- Born: December 29, 1931 Oregon, Missouri, United States
- Died: January 17, 2012 (aged 80)
- Occupations: Recording engineer, record producer

= Kearney Barton =

Kearney Whitsell Barton (December 29, 1931 – January 17, 2012) was an American record producer active in Seattle, Washington, from the 1950s to the 2000s. Particularly known for his 1950s and 1960s-era recordings of garage rock bands, Barton recorded many Pacific Northwest musicians such as The Fleetwoods, The Ventures, The Wailers, The Sonics, The Frantics, The Kingsmen, Quincy Jones, Ann and Nancy Wilson, Bonnie Guitar, and Dave Lewis.

==Biography==
Barton was born in Missouri, and moved with his family to Seattle in 1945. After dropping out of the University of Washington School of Drama in 1949, Barton began working in radio, acquiring his own show, Professor Barton's Album of Fine Music, on Seattle-based KTW. In early 1958, Barton was hired at KNBX as an engineer, and soon after Barton renamed the station Northwest Recorders and began leasing the studio for his own productions. One of Barton's early contracts at the new studio was with Dolton Records, for whom Barton recorded, among others, Bonnie Guitar and The Fleetwoods. Barton was the engineer of the Fleetwood's number-one hit "Mr. Blue". Around this time Barton also recorded groups such as The Wailers, The Frantics, and The Ventures. Barton did some sessions for local label Topaz Records (including Little Bill's version of "Louie Louie"), and the label's financial debt to the studio ended in Barton's receiving ownership of it.
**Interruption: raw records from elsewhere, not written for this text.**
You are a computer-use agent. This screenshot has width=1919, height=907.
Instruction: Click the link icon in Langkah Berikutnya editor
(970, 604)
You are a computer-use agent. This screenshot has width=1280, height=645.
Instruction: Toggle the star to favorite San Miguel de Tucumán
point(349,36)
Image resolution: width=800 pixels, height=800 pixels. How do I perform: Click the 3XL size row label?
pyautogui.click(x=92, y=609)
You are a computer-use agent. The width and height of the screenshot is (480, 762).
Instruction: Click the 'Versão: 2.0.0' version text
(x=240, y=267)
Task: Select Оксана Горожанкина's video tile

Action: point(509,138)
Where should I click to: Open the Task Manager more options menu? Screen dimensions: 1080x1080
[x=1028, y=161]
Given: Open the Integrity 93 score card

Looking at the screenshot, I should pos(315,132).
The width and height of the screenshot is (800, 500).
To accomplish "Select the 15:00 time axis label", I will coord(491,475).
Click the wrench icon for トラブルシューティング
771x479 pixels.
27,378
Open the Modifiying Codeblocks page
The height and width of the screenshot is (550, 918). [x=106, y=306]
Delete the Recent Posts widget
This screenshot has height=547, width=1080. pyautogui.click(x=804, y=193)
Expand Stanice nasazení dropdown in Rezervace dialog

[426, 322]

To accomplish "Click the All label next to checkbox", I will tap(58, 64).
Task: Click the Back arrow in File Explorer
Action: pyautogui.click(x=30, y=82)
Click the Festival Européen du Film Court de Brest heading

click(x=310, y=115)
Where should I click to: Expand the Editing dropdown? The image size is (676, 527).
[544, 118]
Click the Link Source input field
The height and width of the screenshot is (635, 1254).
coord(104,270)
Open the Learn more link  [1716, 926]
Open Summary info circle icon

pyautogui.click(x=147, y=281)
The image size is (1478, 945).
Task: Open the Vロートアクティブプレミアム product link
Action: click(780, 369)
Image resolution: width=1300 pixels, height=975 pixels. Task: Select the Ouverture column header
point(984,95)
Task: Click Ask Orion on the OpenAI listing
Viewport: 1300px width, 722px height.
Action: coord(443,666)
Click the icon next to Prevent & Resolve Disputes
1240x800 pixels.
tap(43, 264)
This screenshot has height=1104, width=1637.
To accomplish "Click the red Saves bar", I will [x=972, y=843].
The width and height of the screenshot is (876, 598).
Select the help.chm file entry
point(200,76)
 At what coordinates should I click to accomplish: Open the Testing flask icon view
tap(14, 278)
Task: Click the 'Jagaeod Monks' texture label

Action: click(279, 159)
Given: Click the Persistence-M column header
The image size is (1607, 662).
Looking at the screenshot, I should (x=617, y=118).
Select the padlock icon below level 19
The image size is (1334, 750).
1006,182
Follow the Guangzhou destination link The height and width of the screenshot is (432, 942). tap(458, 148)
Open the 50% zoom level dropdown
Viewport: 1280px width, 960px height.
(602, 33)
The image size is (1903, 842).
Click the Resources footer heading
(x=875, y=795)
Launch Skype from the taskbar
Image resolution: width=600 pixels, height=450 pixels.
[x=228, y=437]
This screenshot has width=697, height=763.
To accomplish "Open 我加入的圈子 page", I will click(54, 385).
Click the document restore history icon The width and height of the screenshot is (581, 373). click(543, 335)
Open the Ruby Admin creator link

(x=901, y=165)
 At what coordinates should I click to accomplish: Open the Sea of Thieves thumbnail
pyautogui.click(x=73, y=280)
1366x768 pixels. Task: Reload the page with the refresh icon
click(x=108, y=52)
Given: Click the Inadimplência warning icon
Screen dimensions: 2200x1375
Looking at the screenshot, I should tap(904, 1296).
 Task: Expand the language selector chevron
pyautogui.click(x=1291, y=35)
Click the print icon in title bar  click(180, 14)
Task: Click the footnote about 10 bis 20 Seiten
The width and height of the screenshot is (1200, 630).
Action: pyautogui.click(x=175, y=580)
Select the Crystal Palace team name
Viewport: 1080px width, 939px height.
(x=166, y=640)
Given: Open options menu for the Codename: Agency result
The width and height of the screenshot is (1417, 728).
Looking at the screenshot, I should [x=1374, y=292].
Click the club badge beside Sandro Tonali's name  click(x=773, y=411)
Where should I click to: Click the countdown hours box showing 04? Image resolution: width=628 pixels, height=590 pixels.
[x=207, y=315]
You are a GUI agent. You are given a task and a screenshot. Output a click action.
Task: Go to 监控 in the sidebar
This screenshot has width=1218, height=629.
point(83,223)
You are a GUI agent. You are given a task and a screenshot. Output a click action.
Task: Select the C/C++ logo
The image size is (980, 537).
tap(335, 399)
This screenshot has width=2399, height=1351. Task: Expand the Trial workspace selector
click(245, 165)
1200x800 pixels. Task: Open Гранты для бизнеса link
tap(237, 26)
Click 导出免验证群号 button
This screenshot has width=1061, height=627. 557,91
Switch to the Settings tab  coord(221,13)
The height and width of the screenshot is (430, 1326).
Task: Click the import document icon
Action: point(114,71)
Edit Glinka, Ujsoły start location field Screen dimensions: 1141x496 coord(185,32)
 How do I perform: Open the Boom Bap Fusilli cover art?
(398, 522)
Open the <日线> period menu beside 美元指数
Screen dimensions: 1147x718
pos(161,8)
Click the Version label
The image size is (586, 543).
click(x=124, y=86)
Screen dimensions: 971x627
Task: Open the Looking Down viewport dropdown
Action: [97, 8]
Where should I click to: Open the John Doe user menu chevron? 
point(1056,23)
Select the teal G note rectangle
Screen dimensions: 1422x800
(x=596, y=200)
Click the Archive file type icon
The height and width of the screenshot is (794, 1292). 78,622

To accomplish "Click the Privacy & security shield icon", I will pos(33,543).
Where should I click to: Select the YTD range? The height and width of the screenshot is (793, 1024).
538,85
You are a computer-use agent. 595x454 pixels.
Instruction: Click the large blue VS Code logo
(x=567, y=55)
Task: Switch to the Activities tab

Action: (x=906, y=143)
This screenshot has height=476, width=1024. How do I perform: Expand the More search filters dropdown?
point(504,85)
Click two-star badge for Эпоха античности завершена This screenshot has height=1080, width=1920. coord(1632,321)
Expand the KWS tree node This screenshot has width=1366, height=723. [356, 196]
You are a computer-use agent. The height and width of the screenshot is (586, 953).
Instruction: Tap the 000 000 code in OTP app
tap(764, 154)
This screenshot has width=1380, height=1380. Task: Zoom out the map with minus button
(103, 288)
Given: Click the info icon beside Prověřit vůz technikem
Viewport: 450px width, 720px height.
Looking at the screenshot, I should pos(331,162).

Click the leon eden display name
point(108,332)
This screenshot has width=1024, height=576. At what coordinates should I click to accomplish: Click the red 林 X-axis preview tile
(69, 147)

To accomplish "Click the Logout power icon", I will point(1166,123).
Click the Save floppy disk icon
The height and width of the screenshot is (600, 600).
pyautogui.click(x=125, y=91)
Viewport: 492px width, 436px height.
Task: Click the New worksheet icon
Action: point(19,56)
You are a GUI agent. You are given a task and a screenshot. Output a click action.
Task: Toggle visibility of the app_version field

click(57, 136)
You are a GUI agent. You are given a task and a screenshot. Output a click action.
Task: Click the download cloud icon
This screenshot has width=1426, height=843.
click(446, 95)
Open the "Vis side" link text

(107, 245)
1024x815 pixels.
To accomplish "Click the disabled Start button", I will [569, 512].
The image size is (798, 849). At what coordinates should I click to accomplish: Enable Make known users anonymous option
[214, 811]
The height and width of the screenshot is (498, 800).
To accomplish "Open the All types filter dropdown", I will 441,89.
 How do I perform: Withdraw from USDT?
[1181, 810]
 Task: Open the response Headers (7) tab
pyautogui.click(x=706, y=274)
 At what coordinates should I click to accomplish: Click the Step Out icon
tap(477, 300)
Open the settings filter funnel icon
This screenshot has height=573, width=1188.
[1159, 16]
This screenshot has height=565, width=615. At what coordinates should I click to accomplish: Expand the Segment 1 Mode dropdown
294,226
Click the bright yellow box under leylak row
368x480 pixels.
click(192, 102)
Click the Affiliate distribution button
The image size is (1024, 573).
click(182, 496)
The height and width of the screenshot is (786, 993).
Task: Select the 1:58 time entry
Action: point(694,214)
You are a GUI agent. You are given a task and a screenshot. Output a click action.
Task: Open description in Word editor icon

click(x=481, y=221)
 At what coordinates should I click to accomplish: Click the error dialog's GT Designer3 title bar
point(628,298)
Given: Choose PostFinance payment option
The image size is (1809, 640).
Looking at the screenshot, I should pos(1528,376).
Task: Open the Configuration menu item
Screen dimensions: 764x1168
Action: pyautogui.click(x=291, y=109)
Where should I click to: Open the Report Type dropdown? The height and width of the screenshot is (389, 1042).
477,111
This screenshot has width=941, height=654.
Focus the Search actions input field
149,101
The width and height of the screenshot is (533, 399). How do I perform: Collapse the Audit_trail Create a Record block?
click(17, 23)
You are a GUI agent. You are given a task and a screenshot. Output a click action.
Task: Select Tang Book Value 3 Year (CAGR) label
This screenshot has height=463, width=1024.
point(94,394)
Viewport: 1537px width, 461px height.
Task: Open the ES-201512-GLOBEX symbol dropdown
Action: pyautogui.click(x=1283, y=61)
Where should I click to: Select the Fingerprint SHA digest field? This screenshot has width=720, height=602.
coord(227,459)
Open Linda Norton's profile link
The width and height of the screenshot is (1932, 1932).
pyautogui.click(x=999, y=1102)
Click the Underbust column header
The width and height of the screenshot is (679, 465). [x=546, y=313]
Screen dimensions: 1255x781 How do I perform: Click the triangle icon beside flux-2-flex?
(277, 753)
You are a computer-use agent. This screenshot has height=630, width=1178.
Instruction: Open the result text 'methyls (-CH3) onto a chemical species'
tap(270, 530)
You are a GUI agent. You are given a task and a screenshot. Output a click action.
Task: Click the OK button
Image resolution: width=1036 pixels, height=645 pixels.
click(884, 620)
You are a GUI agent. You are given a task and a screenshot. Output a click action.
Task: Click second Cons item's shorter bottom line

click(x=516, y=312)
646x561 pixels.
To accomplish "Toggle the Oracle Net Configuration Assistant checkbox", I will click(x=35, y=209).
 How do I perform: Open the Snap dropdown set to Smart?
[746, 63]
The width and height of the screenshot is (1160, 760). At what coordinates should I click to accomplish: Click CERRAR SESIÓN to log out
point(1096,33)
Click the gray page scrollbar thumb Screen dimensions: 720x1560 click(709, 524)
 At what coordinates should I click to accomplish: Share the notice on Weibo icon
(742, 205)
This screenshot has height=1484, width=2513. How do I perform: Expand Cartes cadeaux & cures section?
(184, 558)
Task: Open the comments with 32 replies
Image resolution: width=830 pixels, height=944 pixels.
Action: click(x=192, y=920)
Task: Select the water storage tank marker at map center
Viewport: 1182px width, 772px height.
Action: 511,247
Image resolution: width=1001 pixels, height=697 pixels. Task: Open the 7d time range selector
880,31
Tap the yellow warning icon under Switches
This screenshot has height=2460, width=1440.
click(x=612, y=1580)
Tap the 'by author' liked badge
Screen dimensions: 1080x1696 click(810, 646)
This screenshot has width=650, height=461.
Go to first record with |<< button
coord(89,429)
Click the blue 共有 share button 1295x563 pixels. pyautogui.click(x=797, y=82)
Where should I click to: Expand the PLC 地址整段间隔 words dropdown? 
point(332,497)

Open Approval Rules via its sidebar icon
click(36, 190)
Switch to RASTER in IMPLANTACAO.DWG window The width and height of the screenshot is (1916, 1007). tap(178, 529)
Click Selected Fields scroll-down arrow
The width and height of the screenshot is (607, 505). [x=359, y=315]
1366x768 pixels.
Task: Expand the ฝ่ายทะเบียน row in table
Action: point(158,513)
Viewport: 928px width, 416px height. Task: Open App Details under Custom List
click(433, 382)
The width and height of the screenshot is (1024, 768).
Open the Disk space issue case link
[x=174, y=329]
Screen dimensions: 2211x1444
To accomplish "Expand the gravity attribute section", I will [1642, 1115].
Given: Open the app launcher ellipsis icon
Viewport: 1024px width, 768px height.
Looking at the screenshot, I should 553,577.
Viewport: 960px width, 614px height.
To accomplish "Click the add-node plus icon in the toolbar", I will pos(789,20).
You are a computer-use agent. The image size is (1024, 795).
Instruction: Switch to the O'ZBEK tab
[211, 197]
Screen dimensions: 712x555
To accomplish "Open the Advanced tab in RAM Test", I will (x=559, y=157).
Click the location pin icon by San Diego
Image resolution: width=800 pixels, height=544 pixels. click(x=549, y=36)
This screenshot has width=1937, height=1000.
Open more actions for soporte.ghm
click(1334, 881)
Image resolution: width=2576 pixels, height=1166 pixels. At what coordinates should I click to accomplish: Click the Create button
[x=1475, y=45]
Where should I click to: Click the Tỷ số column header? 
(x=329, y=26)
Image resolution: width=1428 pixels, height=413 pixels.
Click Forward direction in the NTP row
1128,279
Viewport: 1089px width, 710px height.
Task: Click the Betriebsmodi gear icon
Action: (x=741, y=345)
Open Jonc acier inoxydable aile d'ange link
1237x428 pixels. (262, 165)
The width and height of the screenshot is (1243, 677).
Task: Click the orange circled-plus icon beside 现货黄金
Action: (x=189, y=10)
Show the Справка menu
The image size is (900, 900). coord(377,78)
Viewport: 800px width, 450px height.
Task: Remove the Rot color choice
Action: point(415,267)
In 1961, Barton moved to a new studio and founded a new recording company, called Audio Recording, Inc., and again to another, larger studio in 1965. He continued recording garage bands local to the Northwest, including The Sonics and The Kingsmen. The success of the Sonics led bands such as The Knickerbockers and The Standells to record with Barton. Barton also recorded local funk musicians such as the Black On White Affair, who were reissued on Light in the Attic Records' compilation, Wheedle's Groove. The Young Fresh Fellows, seeking a 1960s-era vintage sound, recorded with Barton in the 1990s.

Barton recorded into the 2000s, continuing to use vintage equipment such as Neumann vacuum-tube microphones due to their characteristic sound quality. In 2009, Light in the Attic released a newly recorded album of Seattle-area funk musicians who played under the name Wheedle's Groove; the album was entitled Kearney Barton in tribute to him. Norton Records also reissued some of Barton's productions and drew attention to his work in the 2000s. Barton fell ill and moved to a care facility in 2011, and died in January 2012. The studio contents of Barton's home, which held more than 7,000 open-reel tapes, were partly preserved by the University of Washington. In 2020, Light in the Attic issued a compilation of music produced by Barton, culled from the University of Washington archives. The compilation is entitled Kearney Barton: Architect of the Northwest Sound.